== DATA SHOWN ==

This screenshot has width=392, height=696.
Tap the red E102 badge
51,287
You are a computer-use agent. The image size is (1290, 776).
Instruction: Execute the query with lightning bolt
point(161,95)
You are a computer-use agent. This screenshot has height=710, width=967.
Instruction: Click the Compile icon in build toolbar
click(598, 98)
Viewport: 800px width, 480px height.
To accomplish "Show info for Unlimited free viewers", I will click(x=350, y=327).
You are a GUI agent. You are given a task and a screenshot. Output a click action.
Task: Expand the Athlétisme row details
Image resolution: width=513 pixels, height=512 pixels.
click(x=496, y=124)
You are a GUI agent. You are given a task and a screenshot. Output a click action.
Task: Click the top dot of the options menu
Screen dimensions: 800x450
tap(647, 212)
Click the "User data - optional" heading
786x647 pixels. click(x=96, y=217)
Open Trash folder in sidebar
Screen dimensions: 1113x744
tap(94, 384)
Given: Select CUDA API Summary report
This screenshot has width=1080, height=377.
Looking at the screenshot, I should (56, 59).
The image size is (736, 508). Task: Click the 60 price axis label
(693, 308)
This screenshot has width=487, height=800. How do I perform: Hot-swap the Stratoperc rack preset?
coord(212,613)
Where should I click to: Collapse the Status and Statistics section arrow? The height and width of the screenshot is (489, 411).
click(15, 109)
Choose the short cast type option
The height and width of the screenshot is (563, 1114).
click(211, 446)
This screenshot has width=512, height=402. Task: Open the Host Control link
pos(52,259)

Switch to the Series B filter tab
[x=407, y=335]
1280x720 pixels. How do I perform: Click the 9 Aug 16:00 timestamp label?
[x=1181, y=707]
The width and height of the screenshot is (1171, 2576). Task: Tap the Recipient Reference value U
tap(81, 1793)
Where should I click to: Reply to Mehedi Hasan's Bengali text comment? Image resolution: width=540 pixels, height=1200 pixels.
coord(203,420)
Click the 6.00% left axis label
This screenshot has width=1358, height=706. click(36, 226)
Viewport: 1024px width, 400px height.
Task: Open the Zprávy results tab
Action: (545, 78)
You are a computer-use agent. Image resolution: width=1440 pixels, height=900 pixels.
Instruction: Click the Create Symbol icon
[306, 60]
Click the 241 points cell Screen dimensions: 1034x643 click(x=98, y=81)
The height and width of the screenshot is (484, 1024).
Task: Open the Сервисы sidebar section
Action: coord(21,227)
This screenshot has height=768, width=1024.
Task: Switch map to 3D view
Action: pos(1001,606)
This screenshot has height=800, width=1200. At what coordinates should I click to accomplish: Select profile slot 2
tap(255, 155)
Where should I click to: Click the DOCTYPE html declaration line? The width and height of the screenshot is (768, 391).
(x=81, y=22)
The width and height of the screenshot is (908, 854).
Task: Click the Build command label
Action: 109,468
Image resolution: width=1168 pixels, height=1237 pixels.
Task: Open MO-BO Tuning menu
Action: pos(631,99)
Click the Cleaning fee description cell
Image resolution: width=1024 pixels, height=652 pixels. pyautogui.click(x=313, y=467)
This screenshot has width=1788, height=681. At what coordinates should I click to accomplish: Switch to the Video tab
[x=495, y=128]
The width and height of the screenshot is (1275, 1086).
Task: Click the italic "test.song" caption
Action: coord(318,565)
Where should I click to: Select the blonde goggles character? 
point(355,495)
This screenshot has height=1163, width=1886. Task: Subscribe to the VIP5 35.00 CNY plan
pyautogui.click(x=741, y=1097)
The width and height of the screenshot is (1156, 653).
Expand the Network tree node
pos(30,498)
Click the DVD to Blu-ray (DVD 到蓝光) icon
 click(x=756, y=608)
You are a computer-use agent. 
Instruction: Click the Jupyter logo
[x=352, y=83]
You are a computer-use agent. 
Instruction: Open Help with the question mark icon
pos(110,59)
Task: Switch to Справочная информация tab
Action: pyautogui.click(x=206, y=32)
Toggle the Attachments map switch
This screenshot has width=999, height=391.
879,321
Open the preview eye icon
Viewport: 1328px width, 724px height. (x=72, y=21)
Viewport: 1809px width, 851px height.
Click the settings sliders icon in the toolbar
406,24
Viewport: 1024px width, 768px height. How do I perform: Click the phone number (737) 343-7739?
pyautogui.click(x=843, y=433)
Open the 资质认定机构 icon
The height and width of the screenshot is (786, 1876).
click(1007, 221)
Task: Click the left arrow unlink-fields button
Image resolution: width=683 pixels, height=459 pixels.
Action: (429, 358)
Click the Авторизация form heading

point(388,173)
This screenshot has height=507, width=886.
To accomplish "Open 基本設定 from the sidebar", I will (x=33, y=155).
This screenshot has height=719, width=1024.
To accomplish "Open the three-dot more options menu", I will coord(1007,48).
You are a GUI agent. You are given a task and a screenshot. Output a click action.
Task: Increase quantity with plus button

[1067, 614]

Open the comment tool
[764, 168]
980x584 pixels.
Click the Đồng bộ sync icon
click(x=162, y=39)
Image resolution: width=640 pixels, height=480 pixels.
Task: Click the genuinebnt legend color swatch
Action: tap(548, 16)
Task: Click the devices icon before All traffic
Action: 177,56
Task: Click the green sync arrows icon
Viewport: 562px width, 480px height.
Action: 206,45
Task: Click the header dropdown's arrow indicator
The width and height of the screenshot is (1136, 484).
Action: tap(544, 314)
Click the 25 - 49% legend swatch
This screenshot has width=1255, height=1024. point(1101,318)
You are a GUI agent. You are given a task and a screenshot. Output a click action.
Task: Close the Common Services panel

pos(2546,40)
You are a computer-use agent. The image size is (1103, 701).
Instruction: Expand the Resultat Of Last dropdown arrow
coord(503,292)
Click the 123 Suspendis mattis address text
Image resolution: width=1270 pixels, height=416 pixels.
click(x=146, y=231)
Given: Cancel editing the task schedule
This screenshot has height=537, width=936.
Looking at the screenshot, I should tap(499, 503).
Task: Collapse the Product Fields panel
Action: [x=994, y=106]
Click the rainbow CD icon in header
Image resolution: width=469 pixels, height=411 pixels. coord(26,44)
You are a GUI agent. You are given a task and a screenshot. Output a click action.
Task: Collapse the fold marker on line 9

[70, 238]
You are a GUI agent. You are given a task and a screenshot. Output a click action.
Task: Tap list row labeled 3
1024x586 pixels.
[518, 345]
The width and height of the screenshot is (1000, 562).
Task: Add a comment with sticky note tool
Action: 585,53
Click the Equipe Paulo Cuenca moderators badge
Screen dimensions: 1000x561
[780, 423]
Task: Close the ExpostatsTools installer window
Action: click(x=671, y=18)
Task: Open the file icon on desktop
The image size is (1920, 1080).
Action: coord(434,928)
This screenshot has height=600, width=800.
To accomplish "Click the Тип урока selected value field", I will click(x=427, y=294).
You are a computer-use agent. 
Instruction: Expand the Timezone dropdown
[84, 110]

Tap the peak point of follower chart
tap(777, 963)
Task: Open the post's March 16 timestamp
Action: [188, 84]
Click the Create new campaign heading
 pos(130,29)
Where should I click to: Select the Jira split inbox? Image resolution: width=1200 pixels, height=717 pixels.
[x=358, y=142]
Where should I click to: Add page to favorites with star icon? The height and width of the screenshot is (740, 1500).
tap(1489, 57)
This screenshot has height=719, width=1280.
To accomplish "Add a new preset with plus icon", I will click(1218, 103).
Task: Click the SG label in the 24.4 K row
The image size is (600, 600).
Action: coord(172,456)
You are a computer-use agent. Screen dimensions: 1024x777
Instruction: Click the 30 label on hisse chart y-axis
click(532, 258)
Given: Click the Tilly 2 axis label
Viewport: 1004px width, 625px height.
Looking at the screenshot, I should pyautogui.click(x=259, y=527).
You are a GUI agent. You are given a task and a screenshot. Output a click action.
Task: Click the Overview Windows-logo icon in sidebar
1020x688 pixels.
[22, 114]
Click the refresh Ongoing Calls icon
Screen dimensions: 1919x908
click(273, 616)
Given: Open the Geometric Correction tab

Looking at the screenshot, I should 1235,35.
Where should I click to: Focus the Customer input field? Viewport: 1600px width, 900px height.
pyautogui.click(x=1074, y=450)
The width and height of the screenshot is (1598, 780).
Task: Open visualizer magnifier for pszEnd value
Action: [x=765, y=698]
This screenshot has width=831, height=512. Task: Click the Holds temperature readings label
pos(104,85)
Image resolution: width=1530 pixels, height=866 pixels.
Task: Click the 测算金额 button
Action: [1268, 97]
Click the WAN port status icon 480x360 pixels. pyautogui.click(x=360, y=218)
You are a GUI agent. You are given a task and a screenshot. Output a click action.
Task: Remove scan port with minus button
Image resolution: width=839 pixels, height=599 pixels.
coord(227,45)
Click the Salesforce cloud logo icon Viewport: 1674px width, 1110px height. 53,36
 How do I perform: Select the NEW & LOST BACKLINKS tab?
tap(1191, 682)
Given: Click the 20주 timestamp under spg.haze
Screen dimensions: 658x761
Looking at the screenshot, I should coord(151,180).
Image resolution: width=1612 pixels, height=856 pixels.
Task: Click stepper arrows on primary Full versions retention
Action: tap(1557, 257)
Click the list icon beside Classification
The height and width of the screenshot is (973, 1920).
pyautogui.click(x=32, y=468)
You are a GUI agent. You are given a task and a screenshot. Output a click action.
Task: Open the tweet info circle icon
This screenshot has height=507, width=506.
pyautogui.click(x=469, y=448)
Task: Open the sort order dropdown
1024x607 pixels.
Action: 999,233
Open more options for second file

===

From the records above, copy each line in which the string "list" occurs.

Task: Tap list row labeled 3
Click the list icon beside Classification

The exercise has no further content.